LaderaLife has been a large draw for funding, and its future seems inevitably
short. LARCS may still request additional funds for specific projects, but
LARMAC will have the final authority over those requests.
You have been paying for LaderaLife
Did you know that $5 of your HOA dues every month was allocated to a
relationship between LARMAC (the homeowners' association) and LARCS (the
community service organization)? $4 of it was actually transferred to
LARCS, and of that, around $3.25 a month was spent on LaderaLife. The
budget published by LARCS earlier this year had LaderaLife's cost at around
$314,000 for the 2005/2006 budget cycle.
This gets a little hairy in the details, so let's try to lay it out as simply
as possible.
The story of LaderaLife:
DMB Ladera is a partnership between DMB Associates, a master developer out
of Arizona, and Rancho Mission Viejo (RMV), the land owner of much of the
remaining free space in South Orange County. When they were forming this
community, they wanted to make the community services and benefits a key selling
point. LARCS signature events like the 4th of July and Harvest Festival
were one part, and LaderaLife and Cox were another.
The concept was to have a completely "wired" community (yes... this was
conceived in the pre-wireless days) with its own "intranet"; an exclusive
website for the residents of the community. This was supposed to be one of
the key value points for every home buyer in Ladera Ranch.

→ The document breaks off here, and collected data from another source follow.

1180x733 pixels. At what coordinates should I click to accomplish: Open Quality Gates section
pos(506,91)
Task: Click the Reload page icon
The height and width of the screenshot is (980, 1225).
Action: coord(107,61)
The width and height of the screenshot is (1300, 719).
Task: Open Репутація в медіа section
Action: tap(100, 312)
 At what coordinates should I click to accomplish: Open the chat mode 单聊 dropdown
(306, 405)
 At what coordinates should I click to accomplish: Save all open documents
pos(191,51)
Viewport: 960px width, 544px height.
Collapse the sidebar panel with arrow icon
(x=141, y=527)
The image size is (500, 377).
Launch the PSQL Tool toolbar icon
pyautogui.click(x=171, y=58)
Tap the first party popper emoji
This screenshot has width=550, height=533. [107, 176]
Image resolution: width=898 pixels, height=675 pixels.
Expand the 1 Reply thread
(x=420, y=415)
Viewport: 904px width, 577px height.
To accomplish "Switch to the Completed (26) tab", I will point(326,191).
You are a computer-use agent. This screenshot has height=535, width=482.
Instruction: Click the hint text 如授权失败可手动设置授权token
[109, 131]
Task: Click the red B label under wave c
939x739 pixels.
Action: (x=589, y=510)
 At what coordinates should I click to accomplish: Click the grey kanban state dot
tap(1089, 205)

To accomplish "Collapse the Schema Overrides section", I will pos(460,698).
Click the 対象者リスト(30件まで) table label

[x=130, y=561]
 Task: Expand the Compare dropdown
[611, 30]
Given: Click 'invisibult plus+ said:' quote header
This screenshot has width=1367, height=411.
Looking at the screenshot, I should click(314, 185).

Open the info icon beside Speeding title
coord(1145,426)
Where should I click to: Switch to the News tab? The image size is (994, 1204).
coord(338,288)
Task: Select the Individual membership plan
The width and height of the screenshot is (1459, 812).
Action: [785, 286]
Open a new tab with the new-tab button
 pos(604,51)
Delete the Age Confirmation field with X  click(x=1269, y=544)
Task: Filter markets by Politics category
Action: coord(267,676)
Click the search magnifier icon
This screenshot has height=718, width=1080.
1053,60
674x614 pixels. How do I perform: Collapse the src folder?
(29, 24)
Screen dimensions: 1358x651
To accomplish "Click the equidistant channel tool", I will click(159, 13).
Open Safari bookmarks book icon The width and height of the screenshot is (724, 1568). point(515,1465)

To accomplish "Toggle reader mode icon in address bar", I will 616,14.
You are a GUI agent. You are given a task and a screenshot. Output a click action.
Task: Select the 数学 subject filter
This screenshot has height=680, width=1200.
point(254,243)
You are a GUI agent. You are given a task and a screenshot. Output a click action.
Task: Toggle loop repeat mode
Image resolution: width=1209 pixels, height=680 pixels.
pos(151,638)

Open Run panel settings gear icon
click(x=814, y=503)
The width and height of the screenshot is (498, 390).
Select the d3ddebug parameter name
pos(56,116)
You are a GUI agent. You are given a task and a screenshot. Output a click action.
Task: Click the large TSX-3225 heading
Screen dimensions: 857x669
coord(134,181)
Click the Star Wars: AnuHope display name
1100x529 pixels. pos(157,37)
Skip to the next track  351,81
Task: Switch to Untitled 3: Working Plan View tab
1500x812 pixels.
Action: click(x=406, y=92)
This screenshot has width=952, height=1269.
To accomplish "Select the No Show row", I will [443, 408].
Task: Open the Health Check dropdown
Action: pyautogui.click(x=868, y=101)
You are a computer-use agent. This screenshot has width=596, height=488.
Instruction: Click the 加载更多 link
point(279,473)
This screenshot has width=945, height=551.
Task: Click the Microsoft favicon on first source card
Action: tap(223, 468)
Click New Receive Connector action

DMB Ladera is in the business of building master planned communities, not
community websites. Paul Johnson from RMV and Terry Randall from DMB
teamed up as the directors of Planned Community Intranets LLC., and then
they went out and hired a consultant who was an infrastructure manager at
Microsoft. Guess what kind of software he recommended. Yep...
Microsoft software.
The cost for operating LaderaLife had grown from a quarter million dollars in
2000 to over $430,000 in the 2004/2005 budget cycle. In this timeframe,
according to LARCS documents, the cost of operating LaderaLife was over $1.7
Million.
LARCS projected that it would take in about $360,600 from LARMAC sources,
including the MBF and a commission from Cox that LARMAC assigns to LARCS.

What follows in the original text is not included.